→ Dokumen Sumber:

Padahal, sebagaimana dirasakan, efektifitas yang dirasakan pembelajaran jarak jauh ini bersifat sangat minim. Baik sekolah maupun orantua mengeluhkan beratnya biaya internet dan minimnya fasilitas belajar. Belum lagi soal kurikulum dan para tenaga pengajar yang tak mampu mengimbangi berbagai keterbatasan akibat pandemic. Tinggal di daerah terpencil, menjadi cerita sendiri bagi murid dan guru di masa pandemi covid-19. Mereka harus mengeluarkan daya ekstra agar bisa belajar. Seperti halnya berita seorang siswa yang bernama Dimas Ibnu Elias siswa SMP di Rembang yang tetap berangkat kesekolah karena tak punya HP. Barangkali, bagi keluarganya, beras jauh lebih dibutuhkan daripada ponsel pintar dan kuota internet," kata Kepala SMPN 1 Rembang Isti Chomawati, Kamis 23 Juli 2020.  Tak hanya itu, Kampung Todang Ili Gai, Desa Hokor, Kecamatan Bola, Kabupaten Sikka, Provinsi NTT menjadi salah satu wilayah yang terisolir dari berbagai akses kehidupan saat ini. Untuk menuju kampung Todang Ili Gai, harus berjalan kaki sejauh tiga kilometer dengan jalan setapak yang berbukit. Sejak sebelum kemerdekaan Indonesia, kehidupan masyarakat kampung Todang memang masih jauh dari semua akses baik, listrik, jalan hingga telekomunikasi.

→ Bahan yang Disediakan:

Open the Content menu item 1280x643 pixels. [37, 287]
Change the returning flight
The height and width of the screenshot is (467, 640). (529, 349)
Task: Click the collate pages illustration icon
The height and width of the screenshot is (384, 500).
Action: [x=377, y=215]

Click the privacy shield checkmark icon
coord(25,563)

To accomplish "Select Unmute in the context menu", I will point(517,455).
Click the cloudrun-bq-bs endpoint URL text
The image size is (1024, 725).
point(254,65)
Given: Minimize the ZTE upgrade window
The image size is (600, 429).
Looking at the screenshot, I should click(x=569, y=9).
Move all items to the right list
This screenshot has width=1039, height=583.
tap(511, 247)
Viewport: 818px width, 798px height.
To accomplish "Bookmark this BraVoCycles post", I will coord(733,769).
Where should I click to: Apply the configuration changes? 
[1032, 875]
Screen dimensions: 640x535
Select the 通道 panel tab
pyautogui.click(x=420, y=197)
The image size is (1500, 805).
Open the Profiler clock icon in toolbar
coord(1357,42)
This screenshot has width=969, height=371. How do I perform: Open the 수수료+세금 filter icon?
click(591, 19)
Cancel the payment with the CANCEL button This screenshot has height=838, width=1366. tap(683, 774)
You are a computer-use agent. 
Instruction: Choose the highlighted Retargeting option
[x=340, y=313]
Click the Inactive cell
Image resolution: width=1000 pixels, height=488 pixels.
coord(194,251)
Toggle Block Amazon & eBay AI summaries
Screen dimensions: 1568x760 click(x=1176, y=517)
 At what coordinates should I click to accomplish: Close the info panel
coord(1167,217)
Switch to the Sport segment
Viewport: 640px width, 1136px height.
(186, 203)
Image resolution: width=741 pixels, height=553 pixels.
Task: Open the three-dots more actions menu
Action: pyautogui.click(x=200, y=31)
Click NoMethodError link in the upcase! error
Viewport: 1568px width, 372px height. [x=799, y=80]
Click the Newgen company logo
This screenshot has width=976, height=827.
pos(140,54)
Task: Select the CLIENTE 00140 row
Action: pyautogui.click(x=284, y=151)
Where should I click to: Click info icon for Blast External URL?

→ Soal dan Tugas:
**a)** Jawablah pertanyaan berikut berdasarkan teks tentang pembelajaran jarak jauh di masa pandemi.
(i) Dua hal apa yang dikeluhkan oleh sekolah dan orang tua?
(ii) Siapa nama siswa SMP di Rembang yang tetap berangkat ke sekolah?
(iii) Sejauh berapa kilometer orang harus berjalan kaki untuk menuju kampung Todang Ili Gai?
**b)** Teruskan teks tentang pembelajaran jarak jauh di masa pandemi mulai dari kalimat terakhirnya.
Catatan tersebut sama sekali tidak berperan di sini.

→ Hasil per Tugas:
**a)**
(i) Beratnya biaya internet dan minimnya fasilitas belajar.
(ii) Dimas Ibnu Elias.
(iii) Tiga kilometer.

**b)**
Selama masa pandemi Corona, Kegiatan Belajar Mengajar (KBM) tidak bisa terlaksana karena diliburkan oleh pemerintah untuk mencegah penularan virus asal Wuhan, China itu. Maka pemerintah tersebut membuat kebijakan pembelajaran melalui radio. Tetapi, kebijakan itu tidak bisa diterapkan pelajar di kampung Todang. Pasalnya, orangtua siswa mengaku tidak bisa membeli radio. Hal ini membuat aktivitas belajar mengajar di SDN Todang pun tidak berjalan karena sekolah juga tidak menyiapkan radio.

"Anak-anak tidak belajar, guru juga tidak mendampingi anak didik belajar di rumah. Kita tak punya biaya membeli radio," ungkap, Lukas Lupa, warga Dusun Todang, Desa Hokor kepada Liputan6.com. lantaran tidak mampu membeli radio maka sampai saat ini belum terlaksananya pembagian rapor siswa.

Disisi lain tak semua orang tua siap membersamai anak-anaknya belajar di rumah terutama dalam jenjang pendidikan dasar. Belum lagi para orang tua yang sibuk beraktivitas diluar rumah untuk memenuhi kebutuhan hidup keluarganya. Maka hal ini justru makin menurunkan efektivitas pembelajaran jarak jauh. 

Tidak meratanya pembangunan infrastruktur dalam masyarakat terutama dalam pembelajaran jarak jauh yang menuntut sarana telekomunikasi dan ketersediaan jaringan, memaksa puluhan juta pelajar kehilangan haknya. Padahal  selama ini pemerintah tengah gencar melaksanakan berbagai proyek pembangunan infrastruktur. Namun mengapa pendidikan masih sangat miskin pada saat ini?

Inilah bukti nyata dari sistem sekuler-kapitalis itu sendiri, pendidikan kerap dijadikan aset (alat) pengeruk keuntungan sehingga lahirnya kebijakan yang terikat dengan kepentingan penguasa bukan kepentingan rakyat. 

Maka masa pandemi ini menyingkap kegagalan pembangunan kapitalistik  yang jor-joran membangun infrastruktur namun tidak member daya dukung atau manfaat bagi pemenuhan kebutuhan dasar rakyat.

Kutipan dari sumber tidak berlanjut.